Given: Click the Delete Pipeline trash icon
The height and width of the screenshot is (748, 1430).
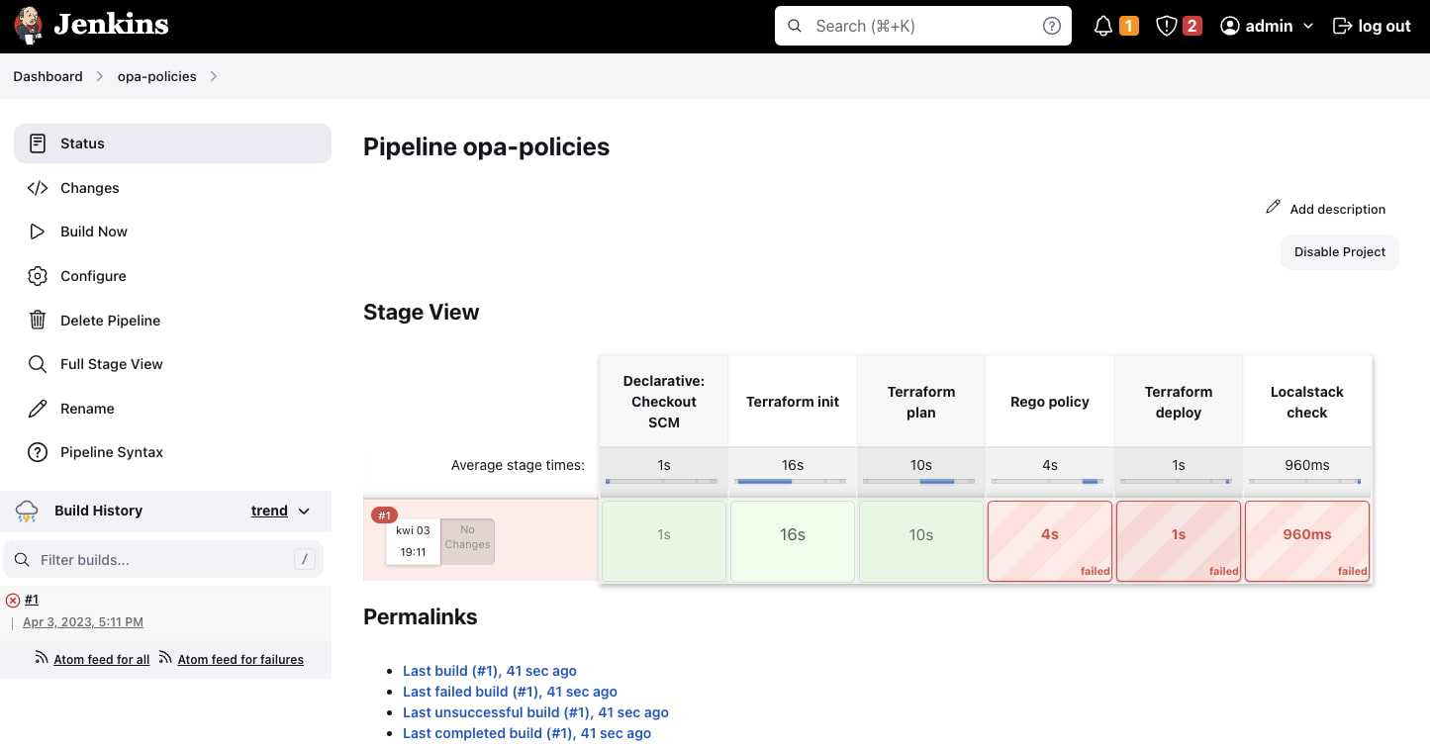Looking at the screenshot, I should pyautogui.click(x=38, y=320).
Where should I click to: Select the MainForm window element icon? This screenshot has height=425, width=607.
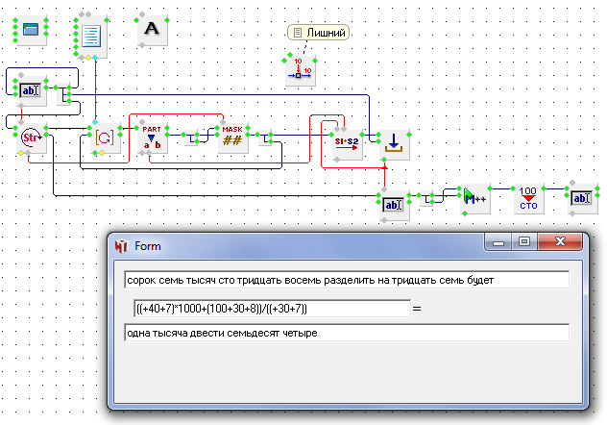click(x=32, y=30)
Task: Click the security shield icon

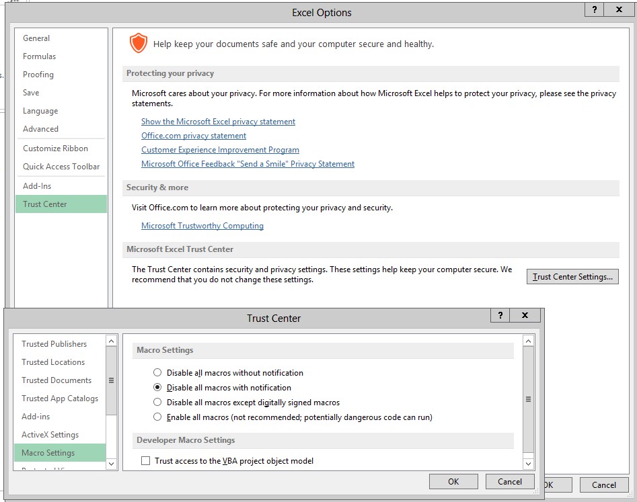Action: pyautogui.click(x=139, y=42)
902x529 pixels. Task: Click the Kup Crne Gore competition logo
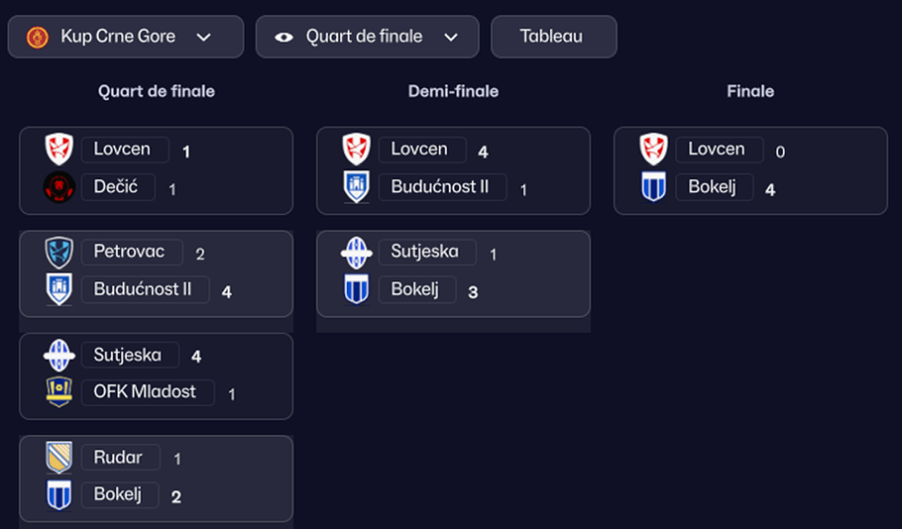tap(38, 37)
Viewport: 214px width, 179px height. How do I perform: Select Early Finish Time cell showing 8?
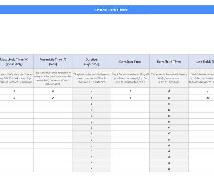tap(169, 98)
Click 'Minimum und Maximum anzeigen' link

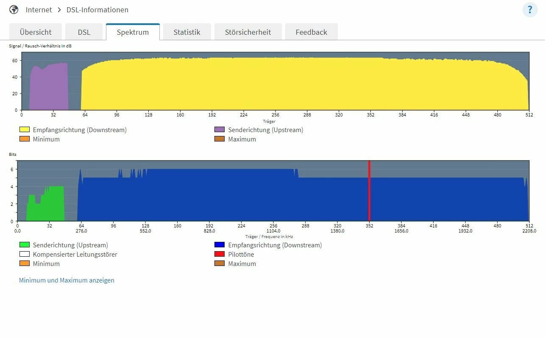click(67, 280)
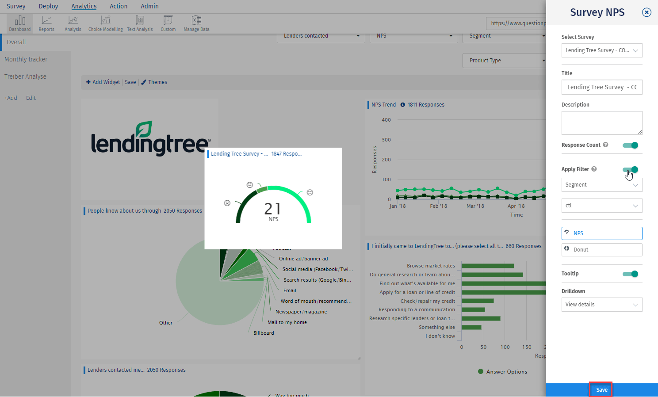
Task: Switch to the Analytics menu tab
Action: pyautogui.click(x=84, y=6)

WHAT THE TASK ASKS:
In the reply, each line of the data must appear exactly as written, and no picture may appear.

RESULT OF THIS EXERCISE:
Given: Click the Delete Pipeline trash icon
The height and width of the screenshot is (748, 1430).
Looking at the screenshot, I should pyautogui.click(x=38, y=320).
Where should I click to: Select the MainForm window element icon? This screenshot has height=425, width=607.
click(x=32, y=30)
Task: Click the security shield icon

Action: pyautogui.click(x=139, y=42)
902x529 pixels. Task: Click the Kup Crne Gore competition logo
tap(38, 37)
Viewport: 214px width, 179px height. How do I perform: Select Early Finish Time cell showing 8?
tap(169, 98)
Click 'Minimum und Maximum anzeigen' link

click(67, 280)
Task: Switch to the Analytics menu tab
Action: pyautogui.click(x=84, y=6)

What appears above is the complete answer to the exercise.